__THE EXERCISE__.
Answer these questions from the passage below on the REACT framework, one line each:
(a) What does the Action decoder decode?
(b) Through what mechanism is the correlation function modeled?
(c) What kind of attention does the correlation model use to mix text and video representations?

__SELECTED EXCERPT__.

Then, the Action decoder(AD) will decode the contextual features produced by the correlation model \(\mathbb {F}\) to localize all the group action regions of interest. The motivation behind the Action decoder is to transform the learned features into interpretable predictions of group action positions, enabling actionable insights from video data. Fig. 3 illustrates the proposed framework of REACT.

Contextual Relationship Modeling in GAR involves modeling the multi-modality and spatio-temporal features. Thus, to efficiently cover these correlations, we model the correlation function \(\mathbb {F}\) via the attention mechanism. In particular, the correlation model \(\mathbb {F}\) is designed as a Transformer network. Our model \(\mathbb {F}\) is at the forefront of our proposed approach which comprises vital components for the integrated modeling of temporal, spatial, and multi-modal interactions. It adeptly encodes spatial and multi-modal interactions, efficiently processing sparsely sampled frames.\(\mathbb {F}\) is a transformer block that mixes text and video representations using cross attention. Formally, \(\mathbb {F}\) can be formed as follows:

$$ \begin{aligned} \varvec{\widehat{vt_f}} \& = & {} \mathbb {F}\bigg (\varvec{v_f},\varvec{t_f}\bigg ) \nonumber \\= & {} \textit{FFN}\bigg (\textit{T2V}\bigg (\varvec{t_f}, \varvec{v_f}\bigg ) \quad \bigg ( \bigg (\textit{V2T}(\varvec{v_f}, \varvec{t_f}\bigg )\bigg )\bigg )\bigg ) \end{aligned}$$
(2)

__SUPPLIED MATERIAL__.
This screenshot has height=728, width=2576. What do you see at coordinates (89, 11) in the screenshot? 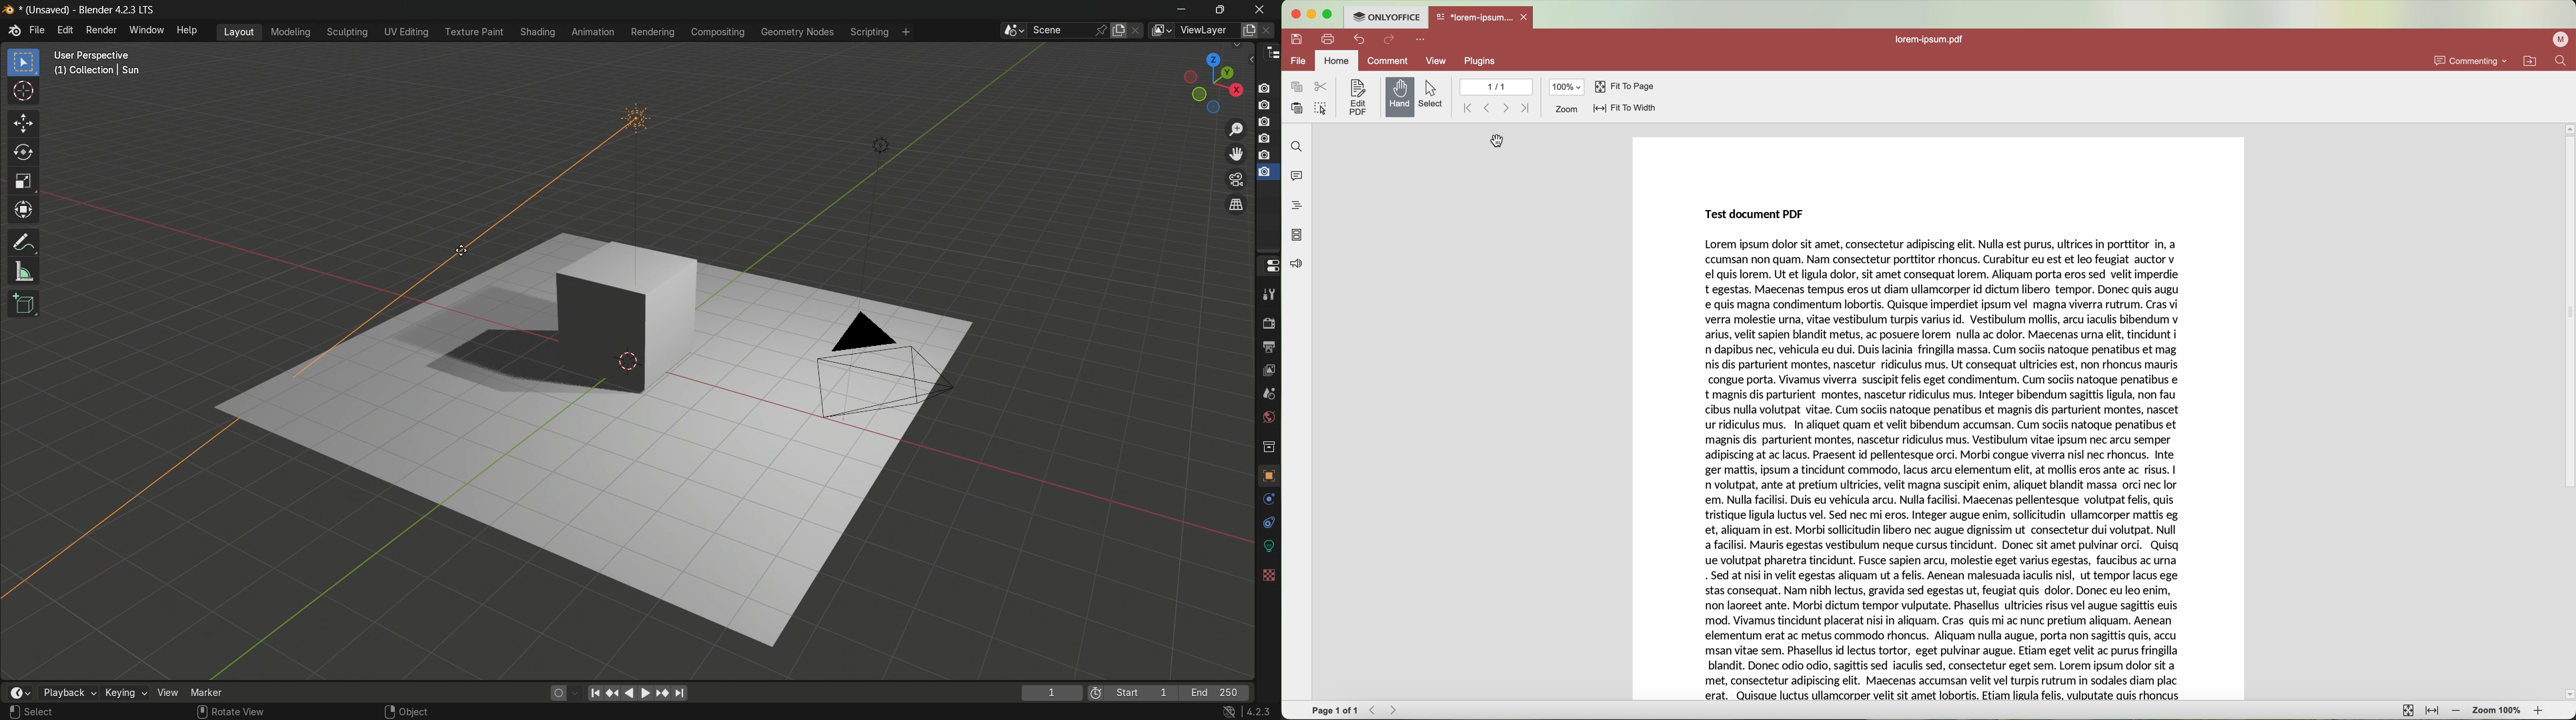
I see `* (Unsaved) - Blender 4.2.3 LTS` at bounding box center [89, 11].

__WRITTEN SOLUTION__.
(a) The contextual features produced by the correlation model.
(b) The attention mechanism.
(c) Cross attention.